→ **Directive**: Please extract every entry below word for word, leaving the pictures out of your answer.
** Begin Records for this task **
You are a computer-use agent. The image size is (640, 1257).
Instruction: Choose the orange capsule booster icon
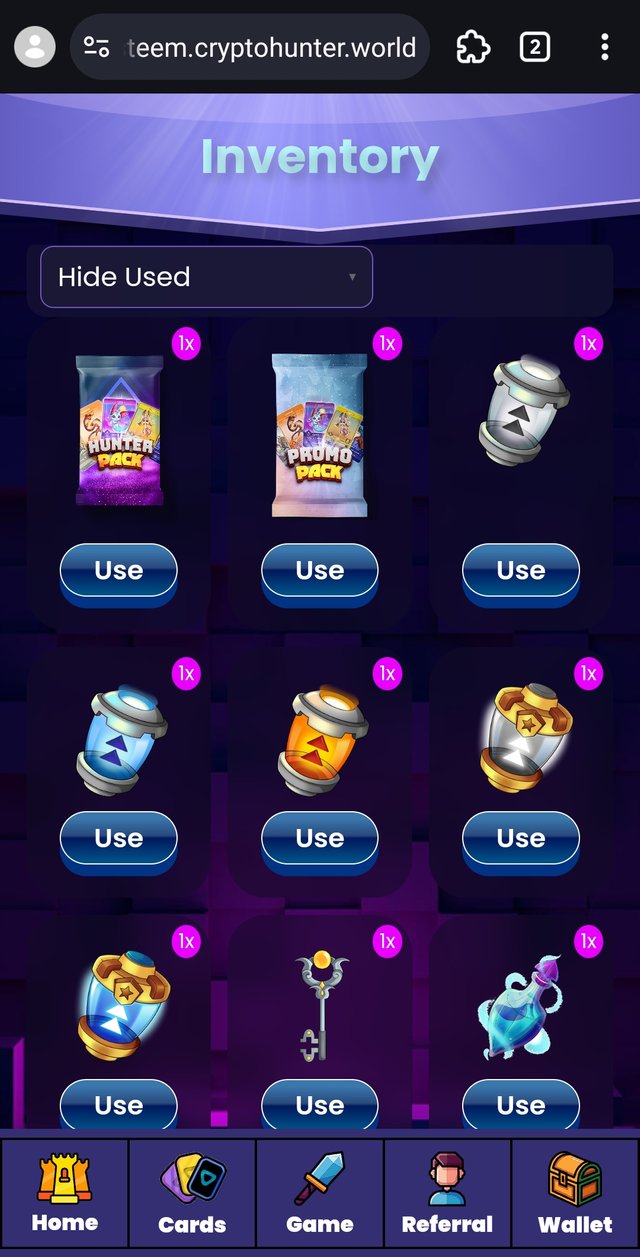pos(321,740)
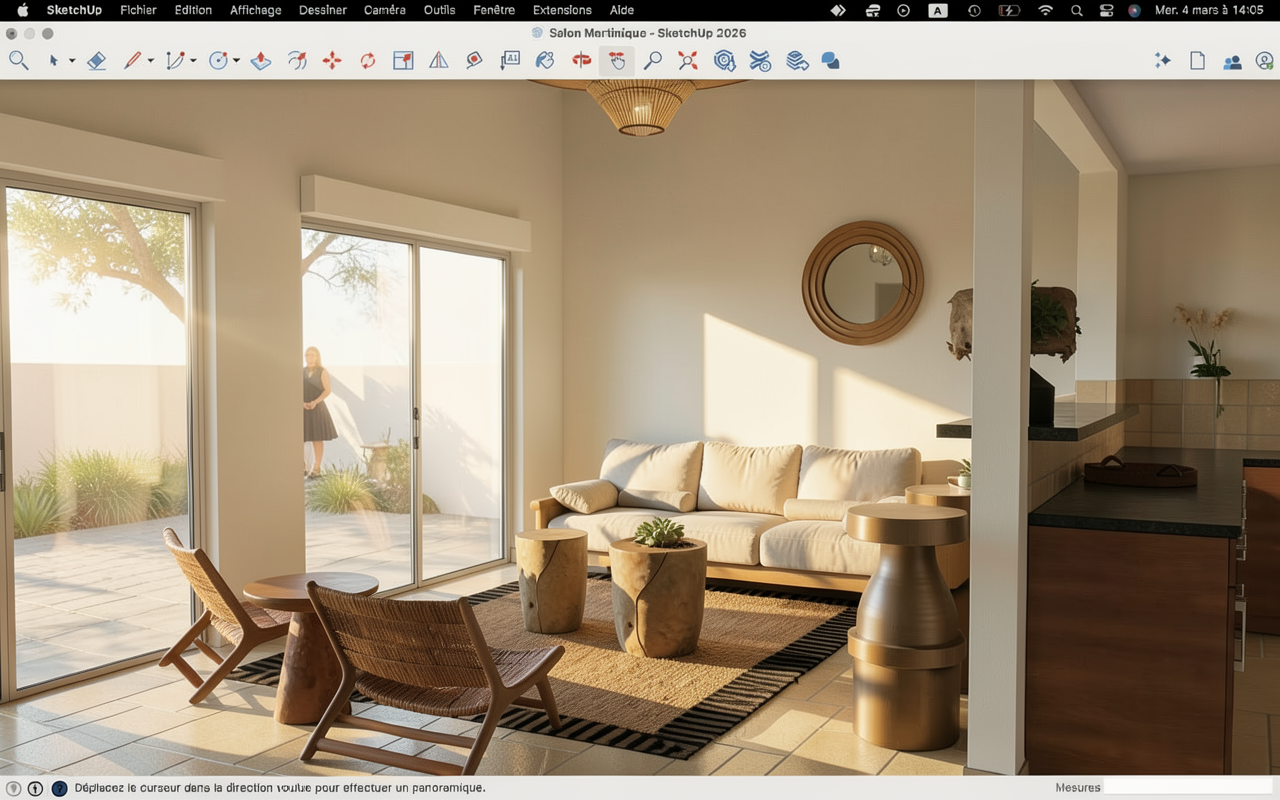Open macOS Spotlight search in menu bar
This screenshot has height=800, width=1280.
tap(1076, 10)
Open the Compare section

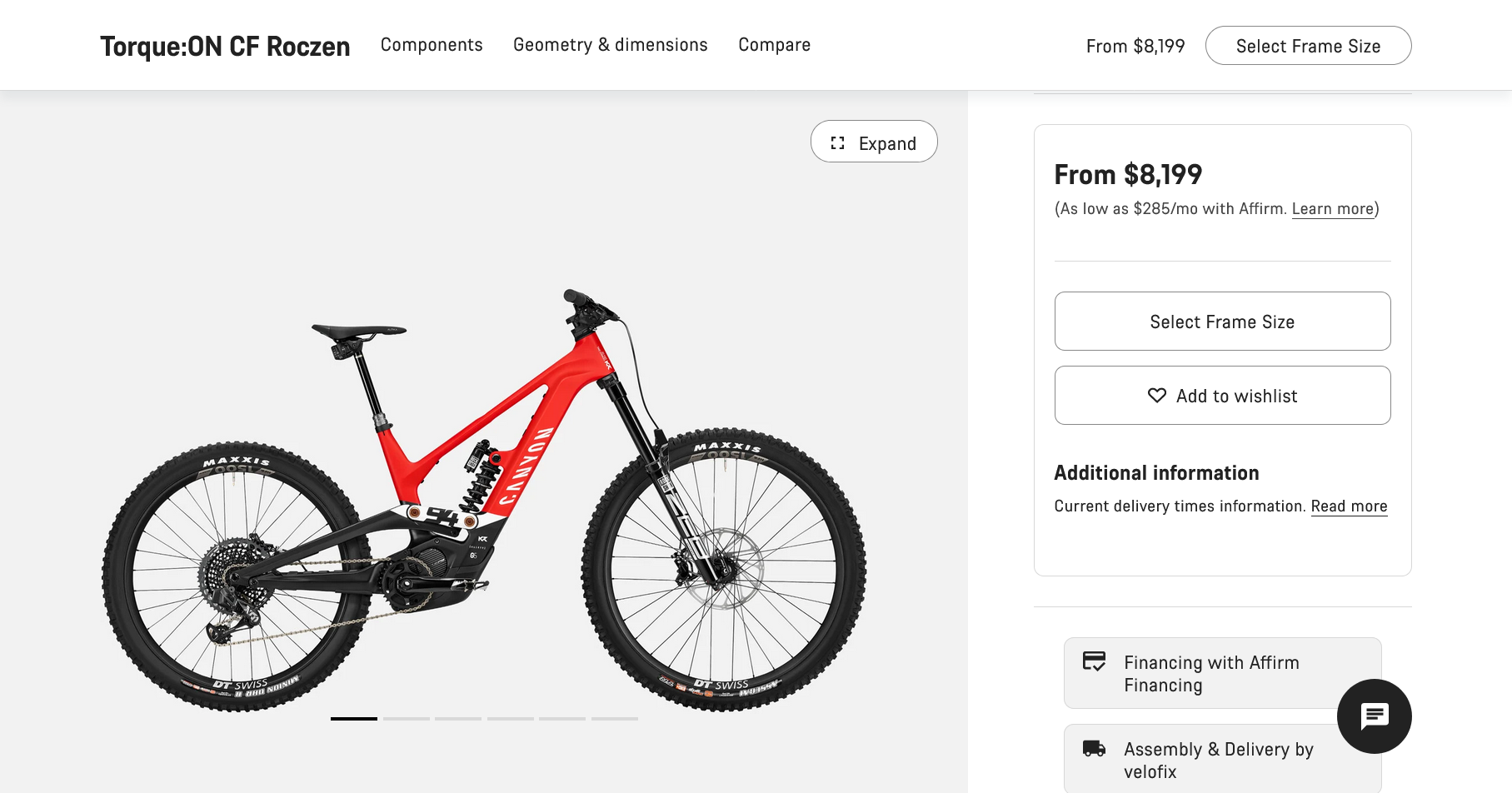[774, 45]
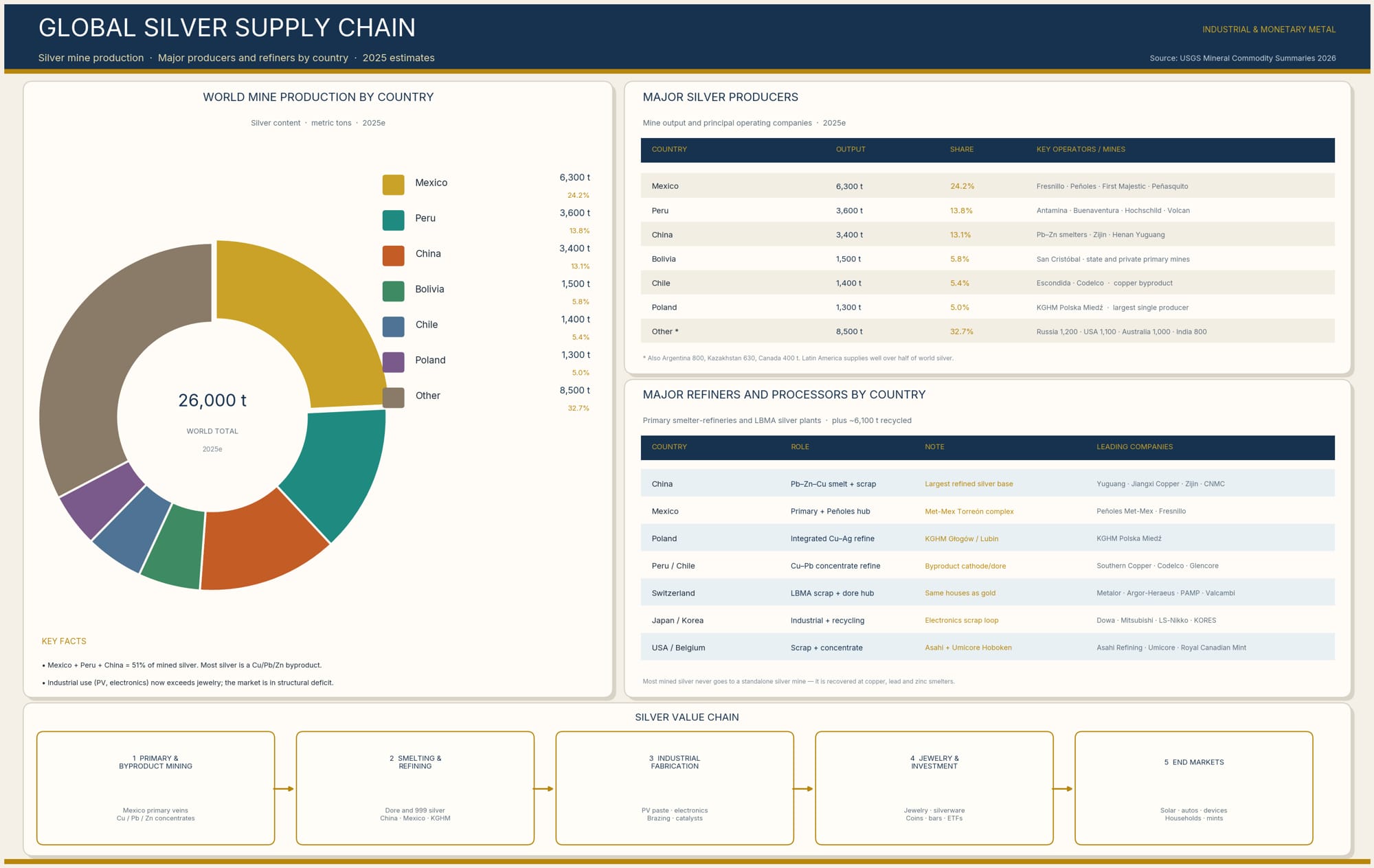
Task: Click the China orange legend swatch
Action: pyautogui.click(x=393, y=255)
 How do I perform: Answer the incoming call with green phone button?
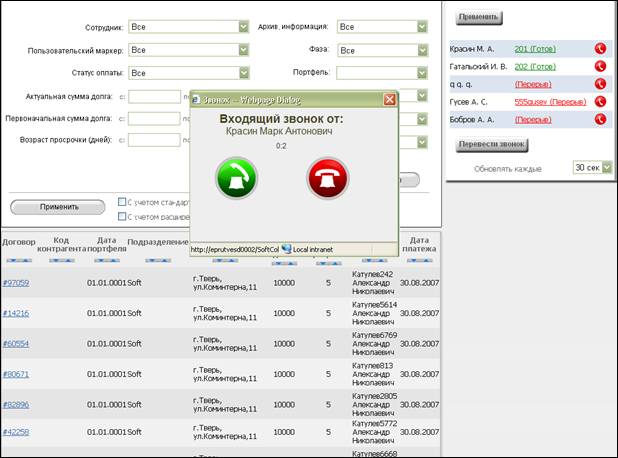point(236,178)
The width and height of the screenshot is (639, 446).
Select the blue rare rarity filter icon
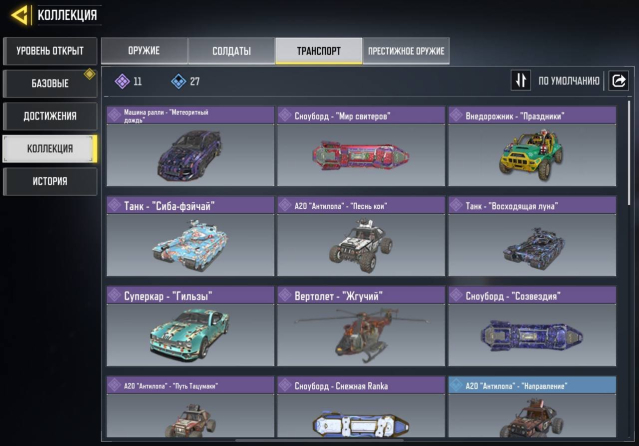point(178,81)
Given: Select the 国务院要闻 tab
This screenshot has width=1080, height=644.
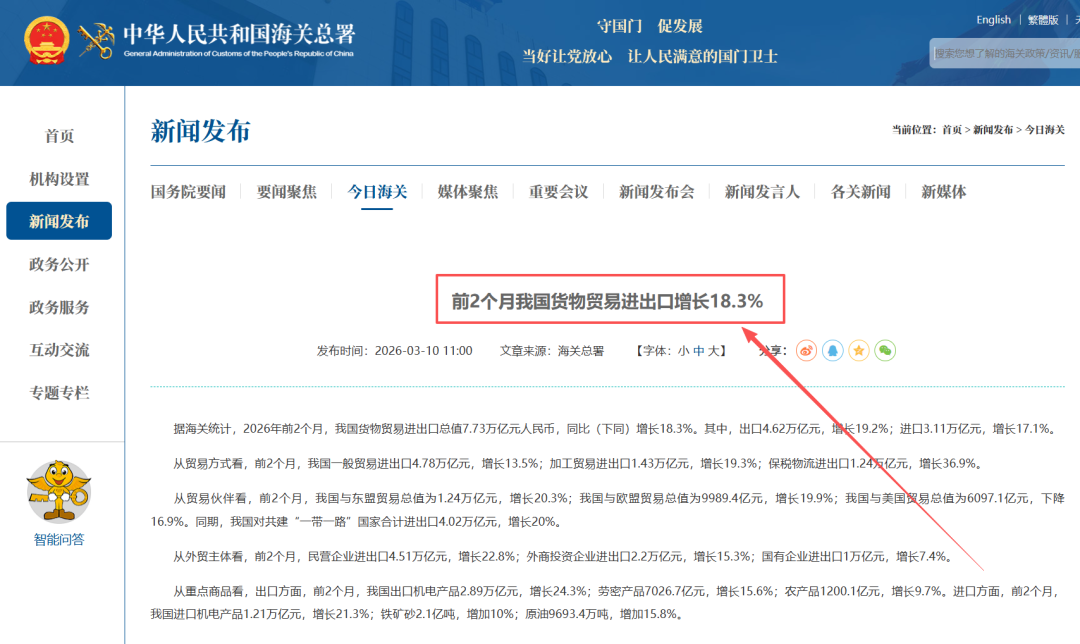Looking at the screenshot, I should coord(188,192).
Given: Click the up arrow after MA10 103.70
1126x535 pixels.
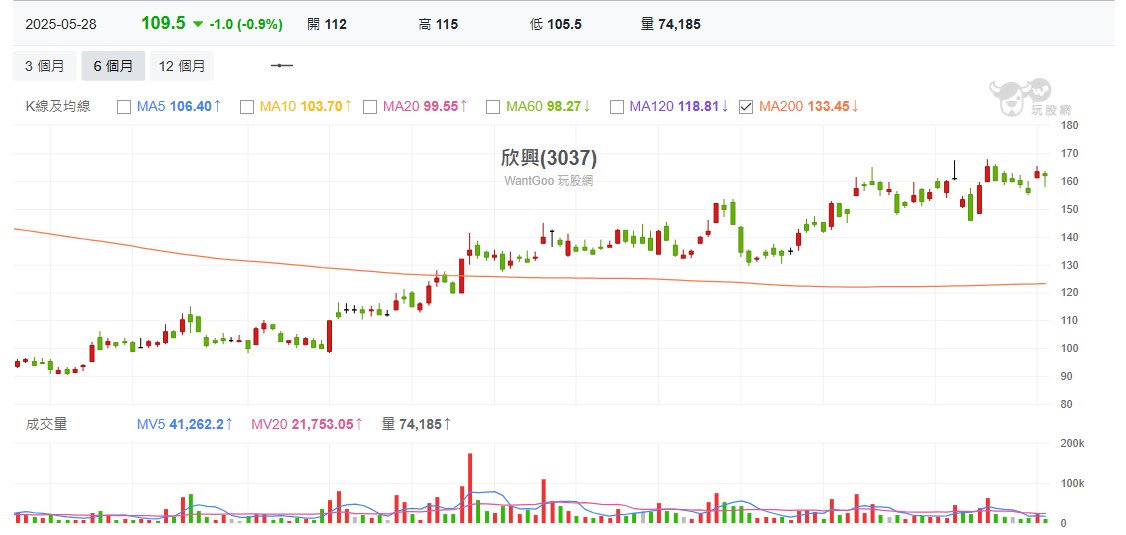Looking at the screenshot, I should [348, 106].
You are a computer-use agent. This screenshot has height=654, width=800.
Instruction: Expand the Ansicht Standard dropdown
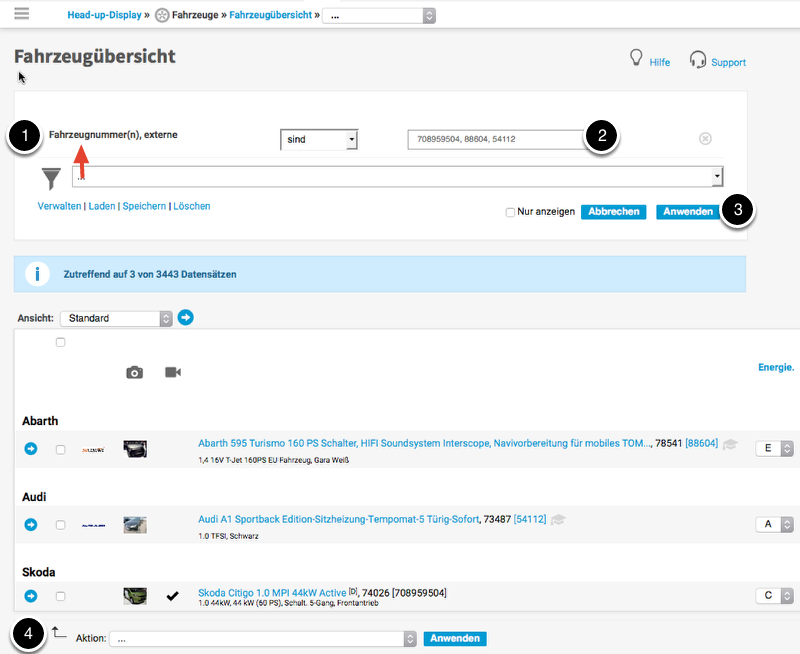[x=116, y=318]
** End Records for this task **
→ **Task response**:
You are a computer-use agent. The image size is (640, 1257).
Instruction: Choose the orange capsule booster icon
pos(321,740)
Open macOS Spotlight search in menu bar
This screenshot has height=800, width=1280.
tap(1076, 10)
Open the Compare section

[774, 45]
Task: Click the China orange legend swatch
Action: pyautogui.click(x=393, y=255)
 How do I perform: Answer the incoming call with green phone button?
point(236,178)
The width and height of the screenshot is (639, 446).
Select the blue rare rarity filter icon
point(178,81)
Given: Select the 国务院要闻 tab
This screenshot has width=1080, height=644.
Looking at the screenshot, I should coord(188,192).
Given: Click the up arrow after MA10 103.70
1126x535 pixels.
Looking at the screenshot, I should [348, 106].
You are a computer-use agent. This screenshot has height=654, width=800.
Instruction: Expand the Ansicht Standard dropdown
[x=116, y=318]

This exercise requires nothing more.